In addition to a cloud-based DynamoDB service, Amazon provides a downloadable version of DynamoDB that you can run locally on your computer. For more information on the downloadable version of DynamoDB, visit https://docs.aws.amazon.com/amazondynamodb/latest/developerguide/DynamoDBLocal.html.

Key Concepts

In this section you will learn some of the key concepts you will encounter while working with Amazon DynamoDB.

Tables

DynamoDB stores your data in tables, which are just collections of data. The concept of a table is present in virtually every database management system.

Unlike traditional relational database management systems (RDBMSs), DynamoDB does not require tables to have a predefined schema or any kind of predefined relationships between tables. Behind the scenes, data in a DynamoDB table is stored in JSON files.

DynamoDB tables are AWS region–specific, and are automatically replicated across all AZs within the region.

Global Tables

A global table is a collection of one or more identical replica tables spread across different AWS regions. Each replica table stores the same set of items. Global tables allow changes to be propagated across the underlying region-specific replica tables automatically.

Items

A DynamoDB table is a collection of objects called items. An item is a group of attributes and can be thought of as rows within a table. For example, each item within a table called BankAccounts would correspond to a bank account. There is no limit to the number of items that can exist within a table.

Attributes

An attribute is a fundamental unit of data within an item and is not broken down further. You can think of attributes as columns within a table. For example, attributes in a table called BankAccounts could be AccountNumber, AccountType, and CurrentBalance.

There is no restriction on the number of attributes that an item can contain. items within the same table can contain different attributes. This is quite different from tables in relational databases where the schema for the table is predefined and each row within the table contains the same number of columns.

An attribute can be one of the following data types:

  • Scalar types: Number, String, Binary, Boolean
  • Document types: List (Array), Map (Dictionary)
  • Set types: String Set, Number Set, Binary Set

For more information on attribute data types, visit http://docs.aws.amazon.com/amazondynamodb/latest/developerguide/HowItWorks.NamingRulesDataTypes.html.

Primary Keys

Every table in DynamoDB has a primary key that identifies items within. The primary key is an attribute defined when the table is created and every item (row) must have a unique value for the primary key. The primary key attribute must be a scalar of type Number, String, or Binary. There are two types of primary keys in a DynamoDB table:

  • Partition key: This is a simple primary key; it is a single attribute that must be unique across all items in the table. DynamoDB uses the value of this key to work out the partition (physical storage volume) on which to store the item.

• Goal A
Output the part of the DynamoDB passage that begins at the words "A DynamoDB table is a" and ends after the words "exist within a table.", copying it word for word.
The DynamoDB passage and the records are unrelated material.

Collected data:
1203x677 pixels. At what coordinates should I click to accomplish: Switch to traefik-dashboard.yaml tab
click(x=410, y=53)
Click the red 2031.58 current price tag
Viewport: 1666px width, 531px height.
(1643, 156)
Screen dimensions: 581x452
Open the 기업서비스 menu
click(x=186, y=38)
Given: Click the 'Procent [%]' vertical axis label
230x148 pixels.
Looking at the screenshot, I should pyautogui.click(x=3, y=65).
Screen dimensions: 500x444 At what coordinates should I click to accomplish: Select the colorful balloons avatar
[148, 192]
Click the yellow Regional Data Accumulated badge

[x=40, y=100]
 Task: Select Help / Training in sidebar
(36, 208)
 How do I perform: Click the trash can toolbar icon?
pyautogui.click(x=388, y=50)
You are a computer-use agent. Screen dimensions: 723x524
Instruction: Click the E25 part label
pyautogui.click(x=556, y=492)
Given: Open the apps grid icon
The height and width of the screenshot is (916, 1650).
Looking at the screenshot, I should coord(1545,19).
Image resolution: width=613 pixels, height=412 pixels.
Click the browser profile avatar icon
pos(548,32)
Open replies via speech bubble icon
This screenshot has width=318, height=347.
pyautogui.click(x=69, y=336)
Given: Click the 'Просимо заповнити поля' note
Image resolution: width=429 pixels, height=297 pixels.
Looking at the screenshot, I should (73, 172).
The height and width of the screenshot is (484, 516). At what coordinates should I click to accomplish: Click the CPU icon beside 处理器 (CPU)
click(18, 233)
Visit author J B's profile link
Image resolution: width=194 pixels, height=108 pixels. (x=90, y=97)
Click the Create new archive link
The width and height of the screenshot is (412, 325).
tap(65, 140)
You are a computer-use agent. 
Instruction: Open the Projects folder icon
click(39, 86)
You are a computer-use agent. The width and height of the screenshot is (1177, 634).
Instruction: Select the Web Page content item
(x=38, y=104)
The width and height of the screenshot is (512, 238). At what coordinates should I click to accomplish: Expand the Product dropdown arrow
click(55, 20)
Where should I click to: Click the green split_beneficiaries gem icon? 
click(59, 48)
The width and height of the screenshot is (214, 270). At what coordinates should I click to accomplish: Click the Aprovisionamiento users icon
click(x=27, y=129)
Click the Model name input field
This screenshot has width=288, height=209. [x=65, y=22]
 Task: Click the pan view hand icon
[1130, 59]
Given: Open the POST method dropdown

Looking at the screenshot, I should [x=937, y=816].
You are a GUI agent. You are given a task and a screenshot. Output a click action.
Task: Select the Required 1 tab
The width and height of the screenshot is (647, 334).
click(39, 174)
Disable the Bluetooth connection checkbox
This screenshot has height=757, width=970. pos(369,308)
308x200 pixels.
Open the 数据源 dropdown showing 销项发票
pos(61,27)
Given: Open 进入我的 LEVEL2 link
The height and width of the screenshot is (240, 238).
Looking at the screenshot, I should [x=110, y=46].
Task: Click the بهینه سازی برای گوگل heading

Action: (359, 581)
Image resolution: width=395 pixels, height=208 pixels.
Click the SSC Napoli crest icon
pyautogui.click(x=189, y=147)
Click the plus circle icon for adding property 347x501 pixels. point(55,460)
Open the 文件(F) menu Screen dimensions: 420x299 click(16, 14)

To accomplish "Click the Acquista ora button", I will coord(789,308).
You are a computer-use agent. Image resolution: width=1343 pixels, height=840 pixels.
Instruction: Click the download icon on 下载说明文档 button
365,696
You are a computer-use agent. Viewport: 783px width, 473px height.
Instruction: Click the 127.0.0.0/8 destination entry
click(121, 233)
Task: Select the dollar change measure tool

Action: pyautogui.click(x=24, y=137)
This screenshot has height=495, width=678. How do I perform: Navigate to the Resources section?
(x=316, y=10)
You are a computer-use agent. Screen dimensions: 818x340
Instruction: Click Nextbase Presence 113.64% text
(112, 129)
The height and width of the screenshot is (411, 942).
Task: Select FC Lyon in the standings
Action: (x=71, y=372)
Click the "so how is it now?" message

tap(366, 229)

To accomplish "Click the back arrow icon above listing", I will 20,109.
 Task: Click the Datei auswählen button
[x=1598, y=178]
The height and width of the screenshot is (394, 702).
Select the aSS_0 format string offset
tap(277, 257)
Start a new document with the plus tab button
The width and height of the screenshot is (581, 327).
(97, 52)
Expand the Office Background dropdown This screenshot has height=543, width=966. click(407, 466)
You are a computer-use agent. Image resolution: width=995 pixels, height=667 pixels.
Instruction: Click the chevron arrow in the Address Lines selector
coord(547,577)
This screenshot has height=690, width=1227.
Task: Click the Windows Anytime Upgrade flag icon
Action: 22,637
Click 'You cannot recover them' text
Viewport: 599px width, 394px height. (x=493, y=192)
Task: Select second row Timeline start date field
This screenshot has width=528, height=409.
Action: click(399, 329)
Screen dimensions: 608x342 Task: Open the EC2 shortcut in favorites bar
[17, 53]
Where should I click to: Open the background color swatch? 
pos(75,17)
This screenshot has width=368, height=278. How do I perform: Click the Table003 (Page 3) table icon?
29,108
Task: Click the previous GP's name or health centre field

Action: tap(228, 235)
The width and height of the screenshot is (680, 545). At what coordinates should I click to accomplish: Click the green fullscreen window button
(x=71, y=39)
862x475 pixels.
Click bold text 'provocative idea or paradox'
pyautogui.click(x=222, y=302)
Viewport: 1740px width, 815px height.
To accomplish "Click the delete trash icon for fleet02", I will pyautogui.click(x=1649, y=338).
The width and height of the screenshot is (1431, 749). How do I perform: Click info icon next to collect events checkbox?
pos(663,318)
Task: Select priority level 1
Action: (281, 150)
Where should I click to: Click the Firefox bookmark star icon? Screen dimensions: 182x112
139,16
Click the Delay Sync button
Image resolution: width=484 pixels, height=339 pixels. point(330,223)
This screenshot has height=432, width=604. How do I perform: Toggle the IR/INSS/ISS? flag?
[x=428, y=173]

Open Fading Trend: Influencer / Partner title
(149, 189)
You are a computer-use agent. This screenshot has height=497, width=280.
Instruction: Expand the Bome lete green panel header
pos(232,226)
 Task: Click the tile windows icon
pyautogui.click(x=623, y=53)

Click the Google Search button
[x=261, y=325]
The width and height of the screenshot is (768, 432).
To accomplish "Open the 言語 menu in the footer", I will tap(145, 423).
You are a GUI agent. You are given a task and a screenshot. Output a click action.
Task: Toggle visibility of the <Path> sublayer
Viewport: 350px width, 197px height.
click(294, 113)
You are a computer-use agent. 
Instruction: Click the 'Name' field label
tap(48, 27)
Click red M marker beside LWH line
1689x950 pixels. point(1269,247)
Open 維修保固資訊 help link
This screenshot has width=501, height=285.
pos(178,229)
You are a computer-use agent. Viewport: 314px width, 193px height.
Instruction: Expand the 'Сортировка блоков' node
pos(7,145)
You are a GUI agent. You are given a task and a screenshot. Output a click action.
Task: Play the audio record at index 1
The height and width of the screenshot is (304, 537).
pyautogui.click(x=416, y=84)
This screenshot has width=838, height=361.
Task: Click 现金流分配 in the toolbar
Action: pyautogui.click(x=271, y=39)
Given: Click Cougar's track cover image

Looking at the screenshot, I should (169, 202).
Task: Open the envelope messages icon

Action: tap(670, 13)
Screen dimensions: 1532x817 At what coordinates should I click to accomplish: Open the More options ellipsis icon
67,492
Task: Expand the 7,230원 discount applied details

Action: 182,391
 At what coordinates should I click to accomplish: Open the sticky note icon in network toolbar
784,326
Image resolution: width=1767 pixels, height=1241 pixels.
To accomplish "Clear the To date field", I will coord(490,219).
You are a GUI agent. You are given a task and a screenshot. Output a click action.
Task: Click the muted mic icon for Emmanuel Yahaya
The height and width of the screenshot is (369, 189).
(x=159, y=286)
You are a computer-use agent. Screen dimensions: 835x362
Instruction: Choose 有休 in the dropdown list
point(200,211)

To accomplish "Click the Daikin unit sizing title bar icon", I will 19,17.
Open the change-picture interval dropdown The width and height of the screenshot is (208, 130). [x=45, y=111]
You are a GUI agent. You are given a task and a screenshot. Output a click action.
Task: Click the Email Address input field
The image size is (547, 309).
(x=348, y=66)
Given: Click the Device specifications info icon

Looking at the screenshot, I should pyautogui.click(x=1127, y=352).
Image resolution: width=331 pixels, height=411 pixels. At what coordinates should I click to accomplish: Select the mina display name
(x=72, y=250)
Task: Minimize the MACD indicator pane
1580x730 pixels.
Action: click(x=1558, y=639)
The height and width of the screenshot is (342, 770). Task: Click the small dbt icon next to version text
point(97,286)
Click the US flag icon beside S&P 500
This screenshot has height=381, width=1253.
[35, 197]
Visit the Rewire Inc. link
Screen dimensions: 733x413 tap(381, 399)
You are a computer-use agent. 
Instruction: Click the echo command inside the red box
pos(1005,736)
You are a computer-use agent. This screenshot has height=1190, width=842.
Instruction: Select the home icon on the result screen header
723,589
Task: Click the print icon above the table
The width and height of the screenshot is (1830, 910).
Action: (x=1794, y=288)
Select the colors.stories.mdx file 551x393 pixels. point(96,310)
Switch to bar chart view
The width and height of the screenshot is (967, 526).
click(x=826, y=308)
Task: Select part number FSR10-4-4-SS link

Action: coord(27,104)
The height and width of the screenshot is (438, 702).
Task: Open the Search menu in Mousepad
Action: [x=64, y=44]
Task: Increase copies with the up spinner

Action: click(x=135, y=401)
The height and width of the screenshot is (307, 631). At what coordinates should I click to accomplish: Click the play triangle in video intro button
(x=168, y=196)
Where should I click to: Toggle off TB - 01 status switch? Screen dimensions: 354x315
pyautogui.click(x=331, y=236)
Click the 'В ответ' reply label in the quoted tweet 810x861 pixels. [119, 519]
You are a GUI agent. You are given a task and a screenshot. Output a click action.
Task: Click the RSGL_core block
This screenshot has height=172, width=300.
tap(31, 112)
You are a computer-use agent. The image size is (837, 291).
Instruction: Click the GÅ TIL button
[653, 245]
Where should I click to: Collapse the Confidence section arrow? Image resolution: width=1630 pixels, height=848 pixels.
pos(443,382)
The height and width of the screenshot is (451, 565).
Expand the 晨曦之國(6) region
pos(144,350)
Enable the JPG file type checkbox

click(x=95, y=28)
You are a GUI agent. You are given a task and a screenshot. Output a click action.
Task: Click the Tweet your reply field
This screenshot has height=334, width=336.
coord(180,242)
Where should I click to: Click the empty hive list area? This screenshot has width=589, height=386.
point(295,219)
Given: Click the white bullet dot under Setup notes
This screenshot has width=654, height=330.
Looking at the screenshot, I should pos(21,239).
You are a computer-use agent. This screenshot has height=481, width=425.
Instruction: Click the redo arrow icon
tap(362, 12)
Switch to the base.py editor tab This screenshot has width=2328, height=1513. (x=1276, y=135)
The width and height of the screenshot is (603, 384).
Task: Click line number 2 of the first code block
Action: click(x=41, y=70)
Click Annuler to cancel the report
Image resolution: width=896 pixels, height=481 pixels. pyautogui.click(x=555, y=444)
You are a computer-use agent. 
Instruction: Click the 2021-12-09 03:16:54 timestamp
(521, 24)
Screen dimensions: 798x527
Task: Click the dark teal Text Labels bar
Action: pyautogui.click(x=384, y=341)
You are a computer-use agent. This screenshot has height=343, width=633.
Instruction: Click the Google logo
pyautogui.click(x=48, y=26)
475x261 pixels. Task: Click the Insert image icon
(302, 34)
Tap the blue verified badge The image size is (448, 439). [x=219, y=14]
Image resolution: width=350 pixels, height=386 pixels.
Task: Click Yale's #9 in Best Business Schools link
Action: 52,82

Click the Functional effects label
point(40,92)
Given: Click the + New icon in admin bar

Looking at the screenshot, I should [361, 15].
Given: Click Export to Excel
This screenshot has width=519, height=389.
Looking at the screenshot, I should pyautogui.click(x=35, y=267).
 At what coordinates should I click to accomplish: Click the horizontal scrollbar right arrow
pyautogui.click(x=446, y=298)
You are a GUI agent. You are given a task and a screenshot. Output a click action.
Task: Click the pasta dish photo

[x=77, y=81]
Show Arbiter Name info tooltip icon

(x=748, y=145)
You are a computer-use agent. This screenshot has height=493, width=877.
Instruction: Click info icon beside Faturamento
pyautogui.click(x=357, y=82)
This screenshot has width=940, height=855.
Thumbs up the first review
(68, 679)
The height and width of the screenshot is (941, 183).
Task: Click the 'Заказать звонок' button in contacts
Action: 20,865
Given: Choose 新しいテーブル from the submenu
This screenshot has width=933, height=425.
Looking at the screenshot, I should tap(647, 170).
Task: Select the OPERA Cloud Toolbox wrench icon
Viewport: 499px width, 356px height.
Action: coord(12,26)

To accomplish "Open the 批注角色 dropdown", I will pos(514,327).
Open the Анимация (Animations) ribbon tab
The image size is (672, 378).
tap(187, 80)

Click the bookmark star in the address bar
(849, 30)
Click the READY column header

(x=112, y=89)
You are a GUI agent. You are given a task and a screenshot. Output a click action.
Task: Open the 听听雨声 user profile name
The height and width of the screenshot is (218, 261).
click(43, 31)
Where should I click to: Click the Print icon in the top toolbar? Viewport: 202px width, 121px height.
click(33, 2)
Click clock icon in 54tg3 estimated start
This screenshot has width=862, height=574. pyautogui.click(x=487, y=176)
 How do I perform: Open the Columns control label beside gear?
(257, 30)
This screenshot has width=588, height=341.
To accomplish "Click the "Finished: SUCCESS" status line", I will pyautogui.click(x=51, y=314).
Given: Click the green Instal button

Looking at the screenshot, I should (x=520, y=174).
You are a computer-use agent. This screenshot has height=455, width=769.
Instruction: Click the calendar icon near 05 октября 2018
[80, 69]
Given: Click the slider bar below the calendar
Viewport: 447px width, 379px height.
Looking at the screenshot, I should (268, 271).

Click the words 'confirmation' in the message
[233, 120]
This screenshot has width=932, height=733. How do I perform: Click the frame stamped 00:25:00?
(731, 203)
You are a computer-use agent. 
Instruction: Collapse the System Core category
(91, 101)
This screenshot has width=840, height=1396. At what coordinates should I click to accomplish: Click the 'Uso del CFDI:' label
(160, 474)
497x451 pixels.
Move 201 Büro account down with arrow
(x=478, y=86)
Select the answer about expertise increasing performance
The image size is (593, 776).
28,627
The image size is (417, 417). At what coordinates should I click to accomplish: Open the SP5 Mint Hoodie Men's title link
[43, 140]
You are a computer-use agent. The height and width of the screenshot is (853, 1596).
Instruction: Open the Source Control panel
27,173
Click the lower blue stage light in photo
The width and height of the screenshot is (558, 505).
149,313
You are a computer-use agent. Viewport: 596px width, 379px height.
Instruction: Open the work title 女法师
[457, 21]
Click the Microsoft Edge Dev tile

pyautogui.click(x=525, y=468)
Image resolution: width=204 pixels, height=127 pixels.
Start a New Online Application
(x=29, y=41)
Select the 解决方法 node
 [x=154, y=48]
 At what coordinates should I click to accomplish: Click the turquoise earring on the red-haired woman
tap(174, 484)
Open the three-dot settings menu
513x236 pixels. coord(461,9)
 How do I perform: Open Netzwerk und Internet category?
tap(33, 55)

• Goal B
Return only the lines of the records that begin at the line containing "Click 'You cannot recover them' text" and stop after the line containing "Action: (281, 150)", with both of those lines included and every line left unchanged.

• Correct result A
A DynamoDB table is a collection of objects called items. An item is a group of attributes and can be thought of as rows within a table. For example, each item within a table called BankAccounts would correspond to a bank account. There is no limit to the number of items that can exist within a table.

• Correct result B
Click 'You cannot recover them' text
Viewport: 599px width, 394px height. (x=493, y=192)
Task: Select second row Timeline start date field
This screenshot has width=528, height=409.
Action: click(399, 329)
Screen dimensions: 608x342 Task: Open the EC2 shortcut in favorites bar
[17, 53]
Where should I click to: Open the background color swatch? 
pos(75,17)
This screenshot has width=368, height=278. How do I perform: Click the Table003 (Page 3) table icon?
29,108
Task: Click the previous GP's name or health centre field

Action: tap(228, 235)
The width and height of the screenshot is (680, 545). At what coordinates should I click to accomplish: Click the green fullscreen window button
(x=71, y=39)
862x475 pixels.
Click bold text 'provocative idea or paradox'
pyautogui.click(x=222, y=302)
Viewport: 1740px width, 815px height.
To accomplish "Click the delete trash icon for fleet02", I will pyautogui.click(x=1649, y=338).
The width and height of the screenshot is (1431, 749). How do I perform: Click info icon next to collect events checkbox?
pos(663,318)
Task: Select priority level 1
Action: (281, 150)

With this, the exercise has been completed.